At 7.45am on May 14, a tall, thin man was spotted putting a cat in a potato sack at Tredworth and driving off in a black Ford Sierra at high speed. At the end of May, reports of seized cats were pouring in from the Forest of Dean in Gloucestershire. In Coleford, a group of children saw two women, one with a blue rinse, drive up in a dark blue saloon car. They grabbed a ginger cat which kicked and struggled and shoved it into the car before making off at speed.
In February, the Teesside Cats Protection League said that 450 cats had gone missing in the area in less than two years. In Telford that month, about 40 black and white cats disappeared. In January, it was the turn of Redruth and Trispen in Cornwall to be visited by the phantom cat-snatchers.
Pet-napping scares occur regularly round the country. In May last year, there was a spate of thefts along the North Wales coast. It was suggested that some cats were used for vivisection experiments or in badger baiting to lure badgers out of their setts.
More than 125 cats disappeared from the Clevedon area of Avon in February and March 1995. Many pet owners feared that their pets were being skinned for the fur trade and ending up as hats in eastern Europe.
Paula Greaves of Petsearch, which tries to reunite owners and pets, was quoted this May as saying: "Thefts are growing. We know hundreds of owners who have missing cats. We believe many of the animals are winding up on the Continent where cat pelts can fetch up to £33.50 each."
A spokesman for the RSPCA, while confirming the disappearances, pointed out that it seemed a lot of trouble to snatch cats in Britain for the European mainland when there was no shortage there to begin with.

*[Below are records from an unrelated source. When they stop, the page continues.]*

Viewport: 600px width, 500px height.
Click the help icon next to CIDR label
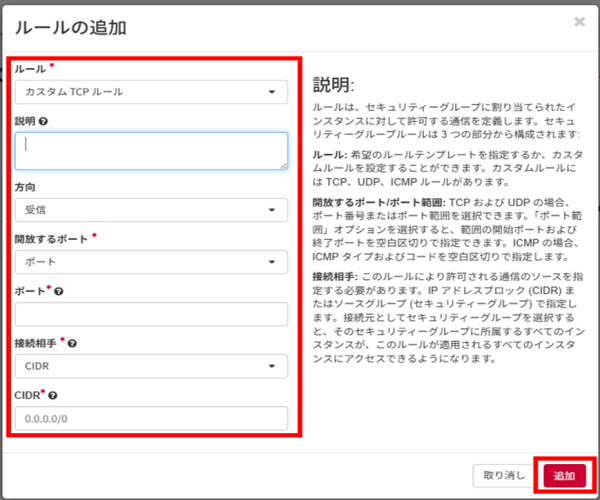[x=59, y=396]
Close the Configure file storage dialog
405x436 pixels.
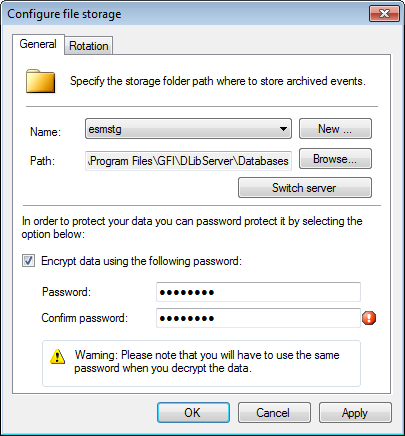click(x=384, y=14)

Gangs of pet-snatchers supplying pelts for shady and unscrupulous foreign furriers - or meat for fiendish oriental restaurateurs - constitute a well-established theme in urban folklore. In Strange Cults and Secret Societies of Modern London (1934), Elliott O'Donnell relates rumours of cat-snatchers who skinned the animals alive and sold the skins to "foreign Jewish fur merchants".
While the poor financial returns suggest that an international trade in stolen cats is unlikely, there are actual examples of this trade in other countries. Following reports of cats disappearing from Mexican cities in May 1994, for instance, investigators for the World Society for the Protection of Animals discovered that children were being paid a dollar for each cat that they stole.
The animals were stuffed into cloth bags and drowned; then embalmed and shipped to four US importers who supplied them for dissection in high schools, veterinary and medical schools.
The following December, investigators from the same outfit announced that stray pets in the Ukraine were being clubbed, gassed or poisoned to supply a thriving fur trade in cat and dog skins. People in Odessa were paid cash for catching strays, resulting in 14,000 cats and 8,000 dogs being killed each year. They were tacitly supported by local authorities who set "kill quotas".
In Kiev, people could make nearly 50 cents per skin and the trade was neither regulated nor controlled, resulting in many pets being killed along with the strays. The carcasses were sold as food for pets and mink farms or to soap makers.